Pertanto, anche in caso di accertata insussistenza dell’ipotesi di mobbing in ambito lavorativo, il giudice deve accertare se sussista, comunque, un’ipotesi di responsabilità del datore di lavoro per non avere adottato tutte le misure che, secondo la particolarità del lavoro, l’esperienza e la tecnica, erano possibili e necessarie a tutelare l’integrità fisica e la personalità morale del lavoratore, fermo restando che grava su quest’ultimo l’onere della prova della sussistenza del danno e del nesso causale tra l’ambiente di lavoro e il danno, mentre grava sul datore di lavoro l’onere di provare di avere adottato tutte le misure necessarie (Cass. n. 5061 del 2024; Cass. n. 33639 del 2022; Cass. n. 3692 del 2023; Cass. n.4664 del 2024).
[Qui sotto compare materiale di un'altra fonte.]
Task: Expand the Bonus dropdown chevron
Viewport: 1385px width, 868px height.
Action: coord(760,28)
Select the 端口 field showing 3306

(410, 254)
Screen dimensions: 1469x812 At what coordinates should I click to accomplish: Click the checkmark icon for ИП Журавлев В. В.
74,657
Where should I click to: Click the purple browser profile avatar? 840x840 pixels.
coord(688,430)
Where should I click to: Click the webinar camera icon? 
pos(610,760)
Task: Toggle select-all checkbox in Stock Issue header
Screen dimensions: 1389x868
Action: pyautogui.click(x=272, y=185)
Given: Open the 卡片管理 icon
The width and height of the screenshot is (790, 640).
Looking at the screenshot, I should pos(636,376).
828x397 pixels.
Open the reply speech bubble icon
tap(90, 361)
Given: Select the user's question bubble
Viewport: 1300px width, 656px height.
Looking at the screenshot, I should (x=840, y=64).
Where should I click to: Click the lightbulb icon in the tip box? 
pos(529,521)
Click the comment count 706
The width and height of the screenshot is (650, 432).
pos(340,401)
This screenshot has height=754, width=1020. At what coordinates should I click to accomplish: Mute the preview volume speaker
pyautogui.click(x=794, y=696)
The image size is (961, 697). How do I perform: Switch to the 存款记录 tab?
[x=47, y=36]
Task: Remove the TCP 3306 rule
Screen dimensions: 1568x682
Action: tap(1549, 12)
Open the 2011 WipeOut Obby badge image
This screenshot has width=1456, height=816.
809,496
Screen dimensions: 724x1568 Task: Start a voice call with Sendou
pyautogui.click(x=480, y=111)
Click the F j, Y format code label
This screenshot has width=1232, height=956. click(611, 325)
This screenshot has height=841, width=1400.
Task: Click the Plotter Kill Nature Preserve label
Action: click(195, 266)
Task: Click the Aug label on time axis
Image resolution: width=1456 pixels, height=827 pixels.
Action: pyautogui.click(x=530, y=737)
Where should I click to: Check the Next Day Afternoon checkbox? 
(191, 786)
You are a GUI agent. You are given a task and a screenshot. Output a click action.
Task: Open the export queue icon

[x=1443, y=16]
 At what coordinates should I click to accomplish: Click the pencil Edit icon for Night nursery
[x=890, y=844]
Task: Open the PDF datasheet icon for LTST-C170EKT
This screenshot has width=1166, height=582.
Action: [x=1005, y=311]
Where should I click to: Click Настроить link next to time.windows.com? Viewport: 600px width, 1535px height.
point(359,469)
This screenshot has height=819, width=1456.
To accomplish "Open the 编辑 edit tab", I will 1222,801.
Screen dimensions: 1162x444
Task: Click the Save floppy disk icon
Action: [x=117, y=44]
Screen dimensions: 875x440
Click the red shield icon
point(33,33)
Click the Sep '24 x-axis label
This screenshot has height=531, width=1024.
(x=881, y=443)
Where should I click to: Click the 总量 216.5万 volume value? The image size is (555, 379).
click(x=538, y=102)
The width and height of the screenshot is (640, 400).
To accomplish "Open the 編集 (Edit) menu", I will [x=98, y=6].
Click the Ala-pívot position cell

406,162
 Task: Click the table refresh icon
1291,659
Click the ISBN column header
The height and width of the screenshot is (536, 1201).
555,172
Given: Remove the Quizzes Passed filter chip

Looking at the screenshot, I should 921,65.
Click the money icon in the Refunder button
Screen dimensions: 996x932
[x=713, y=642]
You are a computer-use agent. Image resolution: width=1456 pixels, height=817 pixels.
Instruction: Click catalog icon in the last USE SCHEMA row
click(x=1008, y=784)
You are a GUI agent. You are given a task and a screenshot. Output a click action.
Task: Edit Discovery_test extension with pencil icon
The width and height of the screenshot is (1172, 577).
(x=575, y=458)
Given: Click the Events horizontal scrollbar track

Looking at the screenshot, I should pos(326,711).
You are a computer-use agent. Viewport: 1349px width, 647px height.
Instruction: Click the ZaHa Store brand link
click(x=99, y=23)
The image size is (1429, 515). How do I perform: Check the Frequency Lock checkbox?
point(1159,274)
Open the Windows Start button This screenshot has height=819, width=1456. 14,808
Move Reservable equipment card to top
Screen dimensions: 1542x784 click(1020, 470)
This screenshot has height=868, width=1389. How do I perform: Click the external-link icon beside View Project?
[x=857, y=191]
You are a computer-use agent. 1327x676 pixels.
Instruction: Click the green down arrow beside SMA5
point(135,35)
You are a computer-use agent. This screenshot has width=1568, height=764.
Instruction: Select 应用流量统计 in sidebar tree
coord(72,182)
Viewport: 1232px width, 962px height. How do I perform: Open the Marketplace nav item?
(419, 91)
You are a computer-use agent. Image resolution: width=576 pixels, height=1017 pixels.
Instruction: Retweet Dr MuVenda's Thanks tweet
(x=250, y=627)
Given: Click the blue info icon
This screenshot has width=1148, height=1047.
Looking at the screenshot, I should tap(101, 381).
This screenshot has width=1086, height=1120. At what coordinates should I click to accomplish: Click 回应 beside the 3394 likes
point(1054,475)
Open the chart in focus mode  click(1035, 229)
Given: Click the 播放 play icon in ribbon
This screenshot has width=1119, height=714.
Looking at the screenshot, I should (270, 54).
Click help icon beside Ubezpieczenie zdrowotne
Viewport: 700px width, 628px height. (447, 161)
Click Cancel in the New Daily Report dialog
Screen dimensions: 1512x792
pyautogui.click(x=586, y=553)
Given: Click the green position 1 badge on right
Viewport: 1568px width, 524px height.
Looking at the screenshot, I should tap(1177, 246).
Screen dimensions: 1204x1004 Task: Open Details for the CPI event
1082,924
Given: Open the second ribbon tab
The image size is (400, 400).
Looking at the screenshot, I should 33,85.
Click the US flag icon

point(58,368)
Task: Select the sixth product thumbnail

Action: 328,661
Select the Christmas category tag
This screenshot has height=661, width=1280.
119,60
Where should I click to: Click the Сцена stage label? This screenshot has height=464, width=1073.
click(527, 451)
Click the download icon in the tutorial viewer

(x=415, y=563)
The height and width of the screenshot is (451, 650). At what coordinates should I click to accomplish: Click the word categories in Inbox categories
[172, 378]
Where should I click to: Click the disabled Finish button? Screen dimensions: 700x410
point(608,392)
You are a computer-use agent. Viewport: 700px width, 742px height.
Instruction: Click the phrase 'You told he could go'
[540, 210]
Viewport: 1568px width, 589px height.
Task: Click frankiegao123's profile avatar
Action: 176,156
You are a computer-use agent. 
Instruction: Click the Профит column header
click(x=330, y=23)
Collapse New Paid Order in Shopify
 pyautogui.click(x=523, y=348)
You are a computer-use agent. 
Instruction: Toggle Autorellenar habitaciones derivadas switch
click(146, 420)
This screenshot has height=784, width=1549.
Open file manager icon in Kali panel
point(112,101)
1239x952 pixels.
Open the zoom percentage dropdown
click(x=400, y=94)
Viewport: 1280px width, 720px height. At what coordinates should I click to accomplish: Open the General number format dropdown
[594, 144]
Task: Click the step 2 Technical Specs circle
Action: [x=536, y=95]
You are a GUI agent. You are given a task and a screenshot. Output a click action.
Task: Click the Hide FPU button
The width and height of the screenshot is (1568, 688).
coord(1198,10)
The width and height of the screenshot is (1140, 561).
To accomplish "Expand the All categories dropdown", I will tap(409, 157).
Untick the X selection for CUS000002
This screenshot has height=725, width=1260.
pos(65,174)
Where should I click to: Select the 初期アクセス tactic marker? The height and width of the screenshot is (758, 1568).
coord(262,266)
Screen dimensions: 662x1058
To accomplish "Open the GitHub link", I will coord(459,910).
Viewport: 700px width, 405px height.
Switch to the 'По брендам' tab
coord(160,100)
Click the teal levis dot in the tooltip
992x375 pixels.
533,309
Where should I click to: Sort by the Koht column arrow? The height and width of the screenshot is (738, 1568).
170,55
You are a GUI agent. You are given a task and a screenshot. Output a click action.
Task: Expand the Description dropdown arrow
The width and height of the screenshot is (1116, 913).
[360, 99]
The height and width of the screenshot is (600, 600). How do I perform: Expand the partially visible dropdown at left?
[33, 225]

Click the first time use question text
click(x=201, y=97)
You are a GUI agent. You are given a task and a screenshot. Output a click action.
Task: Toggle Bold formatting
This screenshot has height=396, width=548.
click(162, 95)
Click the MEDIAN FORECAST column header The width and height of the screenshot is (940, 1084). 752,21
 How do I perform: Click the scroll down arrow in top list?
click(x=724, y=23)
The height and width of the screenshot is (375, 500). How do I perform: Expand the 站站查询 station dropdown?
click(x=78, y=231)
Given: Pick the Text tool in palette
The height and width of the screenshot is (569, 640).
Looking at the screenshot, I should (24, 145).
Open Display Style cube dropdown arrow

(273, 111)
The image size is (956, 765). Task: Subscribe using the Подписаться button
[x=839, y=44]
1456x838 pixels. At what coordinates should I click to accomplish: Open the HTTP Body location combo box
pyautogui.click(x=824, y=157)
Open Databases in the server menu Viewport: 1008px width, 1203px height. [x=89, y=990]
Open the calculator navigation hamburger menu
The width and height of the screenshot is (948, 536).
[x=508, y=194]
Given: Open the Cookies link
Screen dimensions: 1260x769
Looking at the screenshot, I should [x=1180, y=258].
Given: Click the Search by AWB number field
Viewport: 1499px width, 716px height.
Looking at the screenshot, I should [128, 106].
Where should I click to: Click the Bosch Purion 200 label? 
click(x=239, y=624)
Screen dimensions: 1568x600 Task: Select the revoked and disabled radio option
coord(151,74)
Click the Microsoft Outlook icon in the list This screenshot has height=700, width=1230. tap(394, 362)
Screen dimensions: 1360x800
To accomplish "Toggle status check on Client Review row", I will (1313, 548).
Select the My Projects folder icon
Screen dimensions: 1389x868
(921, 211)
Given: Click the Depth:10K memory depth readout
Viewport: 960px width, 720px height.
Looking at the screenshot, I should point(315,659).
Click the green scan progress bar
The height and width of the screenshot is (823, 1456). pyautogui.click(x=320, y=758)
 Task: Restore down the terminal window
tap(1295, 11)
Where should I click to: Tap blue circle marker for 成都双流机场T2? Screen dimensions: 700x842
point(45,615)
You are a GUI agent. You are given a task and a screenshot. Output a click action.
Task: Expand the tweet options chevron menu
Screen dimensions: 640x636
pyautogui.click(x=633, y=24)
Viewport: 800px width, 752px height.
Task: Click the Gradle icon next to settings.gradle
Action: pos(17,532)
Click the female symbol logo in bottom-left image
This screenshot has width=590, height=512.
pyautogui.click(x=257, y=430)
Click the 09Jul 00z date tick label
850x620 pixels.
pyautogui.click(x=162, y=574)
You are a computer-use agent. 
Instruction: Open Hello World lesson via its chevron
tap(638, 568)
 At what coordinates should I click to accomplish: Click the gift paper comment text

È comunque configurabile, pertanto, la responsabilità datoriale a fronte di un mero inadempimento – imputabile anche solo per colpa – che si ponga in nesso causale con un danno alla salute o un danno morale (Cass. n. 27685 del 2025).
In particolare, è ravvisabile la violazione dell’art. 2087 c.c. nel caso in cui il datore di lavoro consenta, anche colposamente, il mantenersi di un ambiente stressogeno fonte di danno alla salute dei lavoratori (Cass. n.28923 del 2023).
Si resta invece al di fuori della responsabilità ove i pregiudizi derivino dalla qualità intrinsecamente ed inevitabilmente usurante della ordinaria prestazione lavorativa o tutto si riduca a meri disagi o lesioni di interessi privi di qualsiasi consistenza e gravità, come tali non risarcibili (Cass. n. 15159 del 2019; Cass. n. 16580 del 2022).